Intervention de Roland Blum

Réunion du 10 octobre 2007 à 9h00
Commission des affaires étrangères

Photo issue du site de l'Assemblée nationale ou de WikipediaRoland Blum, rapporteur :

a d'abord souligné que le pays des droits de l'Homme ne pouvait que s'émouvoir lorsque des innocents étaient détenus injustement et dans des conditions très difficiles, par la Justice d'un pays, dont ils étaient venus aider les citoyens malades, alors même que l'un des fils du chef de l'Etat a reconnu qu'ils n'avaient été que des boucs émissaires. L'engagement personnel du Président de la République pour obtenir leur libération, et son succès, doivent être salués.

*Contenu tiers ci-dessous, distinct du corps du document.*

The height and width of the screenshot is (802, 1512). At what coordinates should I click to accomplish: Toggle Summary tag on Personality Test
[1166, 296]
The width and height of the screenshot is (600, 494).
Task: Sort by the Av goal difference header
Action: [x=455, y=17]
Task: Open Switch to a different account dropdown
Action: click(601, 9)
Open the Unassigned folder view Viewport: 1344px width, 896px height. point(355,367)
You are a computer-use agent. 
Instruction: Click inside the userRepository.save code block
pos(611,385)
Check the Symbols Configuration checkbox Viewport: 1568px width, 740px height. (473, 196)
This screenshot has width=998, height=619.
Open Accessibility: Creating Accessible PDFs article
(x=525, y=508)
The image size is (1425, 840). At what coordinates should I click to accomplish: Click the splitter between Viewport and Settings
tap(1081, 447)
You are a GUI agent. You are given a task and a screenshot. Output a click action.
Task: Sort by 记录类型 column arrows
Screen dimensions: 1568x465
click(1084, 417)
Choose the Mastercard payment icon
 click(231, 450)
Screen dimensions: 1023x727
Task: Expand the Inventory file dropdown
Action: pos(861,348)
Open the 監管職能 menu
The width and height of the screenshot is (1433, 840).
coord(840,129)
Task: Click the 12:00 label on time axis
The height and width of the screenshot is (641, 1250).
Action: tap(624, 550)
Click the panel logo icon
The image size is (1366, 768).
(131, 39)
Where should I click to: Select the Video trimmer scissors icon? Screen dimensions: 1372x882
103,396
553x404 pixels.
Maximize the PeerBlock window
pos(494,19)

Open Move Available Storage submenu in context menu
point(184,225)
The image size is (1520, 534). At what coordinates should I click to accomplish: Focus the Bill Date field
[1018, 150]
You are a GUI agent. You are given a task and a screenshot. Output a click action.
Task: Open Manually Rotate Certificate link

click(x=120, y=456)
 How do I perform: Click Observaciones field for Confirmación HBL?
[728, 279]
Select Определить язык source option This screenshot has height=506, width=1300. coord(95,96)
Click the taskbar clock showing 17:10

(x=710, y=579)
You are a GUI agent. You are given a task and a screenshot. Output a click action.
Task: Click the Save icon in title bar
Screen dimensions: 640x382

Cette affaire a lourdement pesé sur les relations de la Libye avec les pays occidentaux. Ce pays avait pourtant réalisé des progrès dans la voie de la normalisation de ces relations depuis quelques années. En particulier, les relations franco-libyennes sont entrées dans une phase de relance depuis la conclusion, le 9 janvier 2004, d'un accord privé entre les familles des victimes de l'attentat contre le DC10 d'UTA et la Fondation Kadhafi. Le Premier ministre libyen est venu en France en avril 2004, avant que le Président de la République d'alors se rende en Libye en voyage officiel les 24 et 25 novembre de la même année. Mais ce que l'on a appelé « l'affaire des infirmières bulgares » empêchait d'aller plus loin dans ce processus de normalisation. La levée cet obstacle devait donc permettre naturellement d'approfondir nos relations bilatérales et les relations entre la Libye et l'Union européenne.

C'est justement la conclusion de mémorendums d'accords entre la France et la Libye au lendemain de la libération des soignants bulgares qui est à l'origine du dépôt des deux propositions de résolution que la commission examine aujourd'hui.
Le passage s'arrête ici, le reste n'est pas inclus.